Hackers have exploited a zero-day vulnerability in General Bytes Bitcoin ATM servers to steal cryptocurrency from customers.
When customers would deposit or purchase cryptocurrency via the ATM, the funds would instead be siphoned off by the hackers
General Bytes is the manufacturer of Bitcoin ATMs that, depending on the product, allow people to purchase or sell over 40 different cryptocurrencies.
The Bitcoin ATMs are controlled by a remote Crypto Application Server (CAS), which manages the ATM’s operation, what cryptocurrencies are supported, and executes the purchases and sales of cryptocurrency on exchanges.
Hackers exploit CAS zero-day
Yesterday, BleepingComputer was contacted by a General Bytes customer who told us that hackers were stealing bitcoin from their ATMs.
According to a General Bytes security advisory published on August 18th, the attacks were conducted using a zero-day vulnerability in the company’s Crypto Application Server (CAS).
“The attacker was able to create an admin user remotely via CAS administrative interface via a URL call on the page that is used for the default installation on the server and creating the first administration user,” reads the General Bytes advisory.

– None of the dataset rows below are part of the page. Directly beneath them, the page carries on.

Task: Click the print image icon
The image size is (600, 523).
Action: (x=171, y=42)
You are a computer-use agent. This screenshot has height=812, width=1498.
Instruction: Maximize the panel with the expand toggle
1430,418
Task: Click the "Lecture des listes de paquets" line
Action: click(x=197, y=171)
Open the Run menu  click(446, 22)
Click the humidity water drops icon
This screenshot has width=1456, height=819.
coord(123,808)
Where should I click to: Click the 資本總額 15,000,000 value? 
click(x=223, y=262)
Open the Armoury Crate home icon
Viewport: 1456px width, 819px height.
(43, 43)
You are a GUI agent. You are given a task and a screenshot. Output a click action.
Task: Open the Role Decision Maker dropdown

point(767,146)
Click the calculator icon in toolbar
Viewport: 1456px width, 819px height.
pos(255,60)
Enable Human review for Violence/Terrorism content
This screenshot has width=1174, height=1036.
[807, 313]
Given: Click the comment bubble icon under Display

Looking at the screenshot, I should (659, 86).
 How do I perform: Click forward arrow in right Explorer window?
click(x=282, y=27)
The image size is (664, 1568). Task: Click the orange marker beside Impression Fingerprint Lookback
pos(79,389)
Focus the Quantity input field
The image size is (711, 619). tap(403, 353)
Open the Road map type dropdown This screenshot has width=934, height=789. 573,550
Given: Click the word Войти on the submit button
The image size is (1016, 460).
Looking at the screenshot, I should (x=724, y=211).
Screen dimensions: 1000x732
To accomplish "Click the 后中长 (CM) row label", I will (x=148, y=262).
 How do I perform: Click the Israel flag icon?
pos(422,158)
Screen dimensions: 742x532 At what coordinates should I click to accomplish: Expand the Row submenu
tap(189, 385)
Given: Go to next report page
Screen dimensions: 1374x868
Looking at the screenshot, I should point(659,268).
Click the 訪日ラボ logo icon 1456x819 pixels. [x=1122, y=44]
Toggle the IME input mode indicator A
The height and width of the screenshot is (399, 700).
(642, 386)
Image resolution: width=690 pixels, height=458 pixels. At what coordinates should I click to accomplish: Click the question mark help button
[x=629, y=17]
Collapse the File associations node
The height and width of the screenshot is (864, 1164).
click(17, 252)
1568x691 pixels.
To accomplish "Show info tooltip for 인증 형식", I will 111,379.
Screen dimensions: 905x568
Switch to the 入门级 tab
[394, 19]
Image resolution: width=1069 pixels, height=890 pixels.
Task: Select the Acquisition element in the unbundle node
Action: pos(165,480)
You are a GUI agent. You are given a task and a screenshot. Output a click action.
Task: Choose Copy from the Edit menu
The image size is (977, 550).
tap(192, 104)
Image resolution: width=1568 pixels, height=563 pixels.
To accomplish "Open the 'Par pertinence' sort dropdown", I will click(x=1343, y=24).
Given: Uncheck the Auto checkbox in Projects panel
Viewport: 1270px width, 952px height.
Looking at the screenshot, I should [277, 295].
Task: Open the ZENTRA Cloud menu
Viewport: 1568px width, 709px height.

“This vulnerability has been present in CAS software since version 20201208.”
General Bytes believes that the threat actors scanned the internet for exposed servers running on TCP ports 7777 or 443, including servers hosted at Digital Ocean and General Bytes’ own cloud service.
The threat actors then exploited the bug to add a default admin user named ‘gb’ to the CAS and modified the ‘buy’ and ‘sell’ crypto settings and ‘invalid payment address’ to use a cryptocurrency wallet under the hacker’s control.
Once the threat actos modified these settings, any cryptocurrency received by CAS was forwarded to the hackers instead.
“Two-way ATMs started to forward coins to the attacker’s wallet when customers sent coins to ATM,” explains the security advisory.
General Bytes is warning customers not to operate their Bitcoin ATMs until they have applied two server patch releases, 20220531.38 and 20220725.22, on their servers.
They also provided a checklist of steps to perform on the devices before they are put back into service.
It is important to remember that the threat actors would not have been able to perform these attacks if the servers were firewalled only to allow connections from trusted IP addresses.
Therefore, it is vital to configure firewalls only to allow access to the Crypto Application Server from a trusted IP address, such as from the ATM’s location or the customer’s offices.
According to information provided by BinaryEdge, there are currently eighteen General Bytes Crypto Application Servers still exposed to the Internet, with the majority located in Canada.
It is unclear how many servers were breached using this vulnerability and how much cryptocurrency was stolen.
BleepingComputer contacted General Bytes yesterday with further questions about the attack but did not receive a response.